Lyons report proves too hot a political potato

22 Mar 07
Ministers have quickly rejected key recommendations from Sir Michael Lyons' review of local government, including a revaluation of property prices and an end to capping.

23 March 2007

Ministers have quickly rejected key recommendations from Sir Michael Lyons' review of local government, including a revaluation of property prices and an end to capping.

Speaking in the aftermath of Lyons' long-awaited study, published alongside Chancellor Gordon Brown's Budget on March 21, local government minister Phil Woolas rejected the call to remove the current 5% cap on council tax increases.

'We only use capping powers to protect taxpayers from excessive increases and will continue to do so,' Woolas said. Another senior MP told Public Finance that Lyons' capping plan was 'one of many politically unpalatable recommendations that may not see the light of day'.

The government will publish its formal response to Lyons' study alongside the Comprehensive Spending Review this autumn. But as if to reinforce the political sensitivities around the Treasury-commissioned study, Brown made only a passing reference to it during his Budget speech; he merely backed the call to reduce tax relief on empty commercial properties.

The Department for Communities and Local Government, meanwhile, reaffirmed that there would be no property revaluation or changes to council tax bandings, two more of Lyons' core proposals, during this Parliament.

Speaking at the launch of his report, Lyons called for a new top rate council tax band for homes worth more than £2.5m, with a new bottom rate to slash bills for the cheapest properties.

'Council tax is not broken, but it is seen as unfair,' he said. The last property revaluation was in 1991 and Lyons said that the retention of the outdated system had reinforced local tax inequalities across England, with the Southeast benefiting at the expense of the North. However, he acknowledged that the two proposals would initiate tax rises for many families.
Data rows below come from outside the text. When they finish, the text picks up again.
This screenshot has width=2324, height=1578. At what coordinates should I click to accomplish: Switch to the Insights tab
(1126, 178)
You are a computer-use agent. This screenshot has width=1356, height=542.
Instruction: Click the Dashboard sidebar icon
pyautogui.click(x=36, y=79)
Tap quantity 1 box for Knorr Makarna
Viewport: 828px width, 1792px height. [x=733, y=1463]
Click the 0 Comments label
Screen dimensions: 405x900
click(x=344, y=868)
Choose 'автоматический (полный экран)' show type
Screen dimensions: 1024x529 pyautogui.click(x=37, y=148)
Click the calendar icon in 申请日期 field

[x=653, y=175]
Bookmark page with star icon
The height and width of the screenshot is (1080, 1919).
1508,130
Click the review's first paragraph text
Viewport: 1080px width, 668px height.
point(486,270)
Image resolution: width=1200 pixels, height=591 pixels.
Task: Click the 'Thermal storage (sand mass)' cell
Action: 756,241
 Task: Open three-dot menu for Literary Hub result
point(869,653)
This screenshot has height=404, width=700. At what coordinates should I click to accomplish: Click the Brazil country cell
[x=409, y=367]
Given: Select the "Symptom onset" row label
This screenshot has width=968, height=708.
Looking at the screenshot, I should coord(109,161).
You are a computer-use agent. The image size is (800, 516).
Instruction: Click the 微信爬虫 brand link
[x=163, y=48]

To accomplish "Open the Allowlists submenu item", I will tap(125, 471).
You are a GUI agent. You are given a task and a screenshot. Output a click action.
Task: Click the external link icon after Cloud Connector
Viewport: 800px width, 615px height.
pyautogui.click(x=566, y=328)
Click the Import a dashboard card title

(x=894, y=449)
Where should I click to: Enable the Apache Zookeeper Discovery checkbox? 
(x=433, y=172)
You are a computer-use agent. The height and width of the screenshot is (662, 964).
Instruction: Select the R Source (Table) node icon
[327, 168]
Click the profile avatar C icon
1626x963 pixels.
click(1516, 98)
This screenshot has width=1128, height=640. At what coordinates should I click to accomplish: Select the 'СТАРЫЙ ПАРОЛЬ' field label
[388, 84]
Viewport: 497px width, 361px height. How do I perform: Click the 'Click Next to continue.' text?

In response, Woolas said: 'The evidence in the [Lyons] inquiry shows that a revaluation would not have a significant impact on the fairness of council tax relative to income. It would, however, cause significant disruption for individuals and families,' he said.

'Indeed, with the forthcoming three-year settlement for local government concluding in 2010/11, [the government] would not expect to consider revaluation before this date. Even at this point there would need to be clear benefits.'

Tony Travers, director of the Greater London group at the London School of Economics, said Cabinet ministers feared that a revaluation would lead to a backlash similar to that against the poll tax in the early 1990s. It could undermine a 'flimsy' future parliamentary majority, he added.

'Council tax revaluation and rebanding are eminently sensible ideas. But, mentally, ministers are still positioned at the edge of Trafalgar Square in 1990, looking out over the riots and a rebellion against a major local tax change. They're living in fear,' Travers said.

The Local Government Association, meanwhile, expressed 'disappointment' at Lyons' decision not to recommend the relocalisation of business rates. Despite concluding that Whitehall needed to loosen its grip over local government, Lyons told PF that 'businesses were not ready to accept such a move.'

CIPFA chief executive Steve Freer, said: 'Of course there will be some disappointment – particularly around the missed opportunity on business rates. But frankly there's no mileage in dwelling there. Better to try to bag the changes that this puts on the table and continue to demonstrate that, despite less than ideal funding arrangements, local government is… delivering great results.'

Chris Leslie, director of the New Local Government Network, backed Lyons's decision, 'principally because wealthy areas would benefit disproportionately and poor areas could be penalised'.

However, LGA chair Sandy Bruce-Lockhart argued that relocalising business rates would have 'provided councils with an additional incentive to drive commercial development, new housing and economic prosperity'.

Leslie also expressed disappointment that Lyons had not proposed more changes aimed at shifting the central-local balance of funding towards higher levels of locally raised revenue. Currently town halls receive 75% of their cash from central government, which Leslie claimed has led to an 'unhealthy level of dependency' on Whitehall.

Lyons has, however, proposed the introduction of a supplementary business rate to boost town hall coffers and other, flexible charges in areas such as waste management.

There was general support for Lyons' other proposals, including his call for council tax benefit to be paid automatically to recipients, and an increase in the same benefit's savings threshold for pensioners from £16,000 to £50,000. Lyons estimated that around 370,000 people could benefit from the change.

He also called for less ring-fenced central government funding, fewer Whitehall-imposed targets and closer working between local authorities and businesses to improve economic growth.